**Problem details:**
Reproduce the records verbatim, from the start of the records through the line that contains "Click the hamburger", with that line included.

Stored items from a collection

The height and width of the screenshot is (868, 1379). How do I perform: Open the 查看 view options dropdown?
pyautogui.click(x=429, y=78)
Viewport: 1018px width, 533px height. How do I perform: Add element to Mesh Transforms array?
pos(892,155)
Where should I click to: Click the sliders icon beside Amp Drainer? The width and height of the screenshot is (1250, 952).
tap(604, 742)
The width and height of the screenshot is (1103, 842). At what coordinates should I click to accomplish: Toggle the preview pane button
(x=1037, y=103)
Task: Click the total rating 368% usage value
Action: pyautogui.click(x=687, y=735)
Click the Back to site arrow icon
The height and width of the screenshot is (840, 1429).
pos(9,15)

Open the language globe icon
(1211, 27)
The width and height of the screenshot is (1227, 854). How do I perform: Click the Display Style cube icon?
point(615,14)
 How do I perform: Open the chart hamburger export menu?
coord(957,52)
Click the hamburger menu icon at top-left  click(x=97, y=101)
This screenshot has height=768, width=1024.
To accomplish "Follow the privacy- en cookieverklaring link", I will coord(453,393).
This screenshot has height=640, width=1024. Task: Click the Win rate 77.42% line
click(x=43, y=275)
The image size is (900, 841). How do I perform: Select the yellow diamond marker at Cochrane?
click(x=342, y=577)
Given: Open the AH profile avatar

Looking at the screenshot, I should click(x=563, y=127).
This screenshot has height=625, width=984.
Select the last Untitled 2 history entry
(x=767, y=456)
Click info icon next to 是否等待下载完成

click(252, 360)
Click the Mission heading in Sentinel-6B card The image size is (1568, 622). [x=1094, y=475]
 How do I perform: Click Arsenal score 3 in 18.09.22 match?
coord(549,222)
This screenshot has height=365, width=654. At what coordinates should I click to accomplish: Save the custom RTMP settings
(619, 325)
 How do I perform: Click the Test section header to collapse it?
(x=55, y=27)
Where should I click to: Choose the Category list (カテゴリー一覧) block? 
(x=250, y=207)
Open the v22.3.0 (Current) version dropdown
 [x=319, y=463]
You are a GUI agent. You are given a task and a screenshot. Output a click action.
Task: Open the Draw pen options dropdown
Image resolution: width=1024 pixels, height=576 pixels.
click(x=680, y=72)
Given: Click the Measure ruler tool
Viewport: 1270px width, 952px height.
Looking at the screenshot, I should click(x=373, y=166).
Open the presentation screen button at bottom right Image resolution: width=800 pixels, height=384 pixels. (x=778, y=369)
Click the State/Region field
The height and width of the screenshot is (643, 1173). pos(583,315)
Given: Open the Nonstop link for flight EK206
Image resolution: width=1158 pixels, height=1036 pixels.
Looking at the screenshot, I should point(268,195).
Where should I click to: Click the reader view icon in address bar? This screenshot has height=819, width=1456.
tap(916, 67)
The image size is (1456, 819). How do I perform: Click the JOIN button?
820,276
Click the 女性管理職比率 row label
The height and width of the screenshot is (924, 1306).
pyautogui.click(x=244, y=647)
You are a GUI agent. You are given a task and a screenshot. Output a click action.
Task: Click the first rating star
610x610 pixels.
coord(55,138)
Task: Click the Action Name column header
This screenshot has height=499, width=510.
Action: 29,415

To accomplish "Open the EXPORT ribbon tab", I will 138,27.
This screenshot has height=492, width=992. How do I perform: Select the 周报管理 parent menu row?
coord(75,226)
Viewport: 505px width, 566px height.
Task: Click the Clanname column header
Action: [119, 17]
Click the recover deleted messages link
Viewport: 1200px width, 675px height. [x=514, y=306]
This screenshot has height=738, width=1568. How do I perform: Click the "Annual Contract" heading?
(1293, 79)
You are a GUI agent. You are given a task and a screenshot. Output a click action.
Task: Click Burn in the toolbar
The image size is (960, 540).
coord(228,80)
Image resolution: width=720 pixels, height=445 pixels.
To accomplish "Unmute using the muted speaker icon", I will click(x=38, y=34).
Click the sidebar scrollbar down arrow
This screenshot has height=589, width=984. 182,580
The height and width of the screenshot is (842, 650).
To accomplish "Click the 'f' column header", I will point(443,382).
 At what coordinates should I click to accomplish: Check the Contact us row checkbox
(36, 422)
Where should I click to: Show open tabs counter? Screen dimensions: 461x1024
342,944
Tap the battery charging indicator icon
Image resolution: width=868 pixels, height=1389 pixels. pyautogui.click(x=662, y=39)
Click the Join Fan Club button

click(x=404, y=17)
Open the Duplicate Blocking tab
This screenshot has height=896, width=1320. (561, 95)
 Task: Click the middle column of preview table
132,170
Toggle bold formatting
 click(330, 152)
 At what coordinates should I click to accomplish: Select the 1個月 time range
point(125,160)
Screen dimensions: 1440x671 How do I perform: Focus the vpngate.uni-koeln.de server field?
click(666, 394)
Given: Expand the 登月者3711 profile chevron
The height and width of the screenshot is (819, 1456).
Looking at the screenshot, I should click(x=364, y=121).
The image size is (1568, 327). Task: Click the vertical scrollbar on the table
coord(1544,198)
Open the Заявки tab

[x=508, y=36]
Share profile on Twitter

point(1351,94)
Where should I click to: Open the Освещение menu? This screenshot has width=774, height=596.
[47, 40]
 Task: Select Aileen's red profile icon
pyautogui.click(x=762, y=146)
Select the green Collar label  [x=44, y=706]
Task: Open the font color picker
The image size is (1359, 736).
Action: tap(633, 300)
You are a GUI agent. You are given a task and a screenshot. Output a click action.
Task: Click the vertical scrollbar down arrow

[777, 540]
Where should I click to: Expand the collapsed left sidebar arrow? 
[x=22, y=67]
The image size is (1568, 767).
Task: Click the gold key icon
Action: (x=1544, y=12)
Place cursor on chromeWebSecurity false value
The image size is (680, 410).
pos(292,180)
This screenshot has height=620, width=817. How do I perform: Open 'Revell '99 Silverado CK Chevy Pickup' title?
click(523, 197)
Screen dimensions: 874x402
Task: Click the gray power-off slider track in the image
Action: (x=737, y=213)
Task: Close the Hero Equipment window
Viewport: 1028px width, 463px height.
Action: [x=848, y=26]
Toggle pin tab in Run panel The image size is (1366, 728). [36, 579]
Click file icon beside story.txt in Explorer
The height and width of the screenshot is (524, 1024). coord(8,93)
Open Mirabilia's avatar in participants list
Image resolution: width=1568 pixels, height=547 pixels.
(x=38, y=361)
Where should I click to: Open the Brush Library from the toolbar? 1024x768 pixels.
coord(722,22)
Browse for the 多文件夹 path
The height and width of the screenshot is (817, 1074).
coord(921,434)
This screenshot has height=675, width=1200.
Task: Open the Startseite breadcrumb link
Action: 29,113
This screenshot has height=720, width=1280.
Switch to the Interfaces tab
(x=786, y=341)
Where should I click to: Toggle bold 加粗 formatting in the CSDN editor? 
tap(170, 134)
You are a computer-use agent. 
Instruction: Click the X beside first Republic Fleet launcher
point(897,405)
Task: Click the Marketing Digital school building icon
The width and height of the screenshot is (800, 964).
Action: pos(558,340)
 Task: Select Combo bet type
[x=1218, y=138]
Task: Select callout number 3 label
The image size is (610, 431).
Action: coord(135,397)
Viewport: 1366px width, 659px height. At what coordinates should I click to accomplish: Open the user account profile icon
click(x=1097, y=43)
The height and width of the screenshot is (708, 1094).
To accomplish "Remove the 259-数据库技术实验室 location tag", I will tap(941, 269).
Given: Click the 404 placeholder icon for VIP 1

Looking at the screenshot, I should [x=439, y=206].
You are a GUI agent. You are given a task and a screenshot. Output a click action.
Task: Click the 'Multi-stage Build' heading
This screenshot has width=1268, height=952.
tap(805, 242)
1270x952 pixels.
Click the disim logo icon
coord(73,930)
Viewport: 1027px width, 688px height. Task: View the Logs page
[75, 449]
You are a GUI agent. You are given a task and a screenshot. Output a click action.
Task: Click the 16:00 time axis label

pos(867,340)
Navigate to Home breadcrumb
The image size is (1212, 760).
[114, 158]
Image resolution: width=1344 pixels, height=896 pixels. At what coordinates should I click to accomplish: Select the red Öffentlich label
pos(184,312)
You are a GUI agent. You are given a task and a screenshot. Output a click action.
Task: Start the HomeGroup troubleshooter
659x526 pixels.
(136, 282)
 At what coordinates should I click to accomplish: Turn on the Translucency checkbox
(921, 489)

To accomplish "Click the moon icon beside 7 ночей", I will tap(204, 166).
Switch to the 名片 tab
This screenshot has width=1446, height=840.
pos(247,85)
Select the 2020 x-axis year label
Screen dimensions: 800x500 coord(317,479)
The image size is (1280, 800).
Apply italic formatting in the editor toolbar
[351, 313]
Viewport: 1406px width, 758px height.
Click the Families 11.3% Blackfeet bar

**Correct output:**
The height and width of the screenshot is (868, 1379). How do I perform: Open the 查看 view options dropdown?
pyautogui.click(x=429, y=78)
Viewport: 1018px width, 533px height. How do I perform: Add element to Mesh Transforms array?
pos(892,155)
Where should I click to: Click the sliders icon beside Amp Drainer? The width and height of the screenshot is (1250, 952).
tap(604, 742)
The width and height of the screenshot is (1103, 842). At what coordinates should I click to accomplish: Toggle the preview pane button
(x=1037, y=103)
Task: Click the total rating 368% usage value
Action: pyautogui.click(x=687, y=735)
Click the Back to site arrow icon
The height and width of the screenshot is (840, 1429).
pos(9,15)

Open the language globe icon
(1211, 27)
The width and height of the screenshot is (1227, 854). How do I perform: Click the Display Style cube icon?
point(615,14)
 How do I perform: Open the chart hamburger export menu?
coord(957,52)
Click the hamburger menu icon at top-left  click(x=97, y=101)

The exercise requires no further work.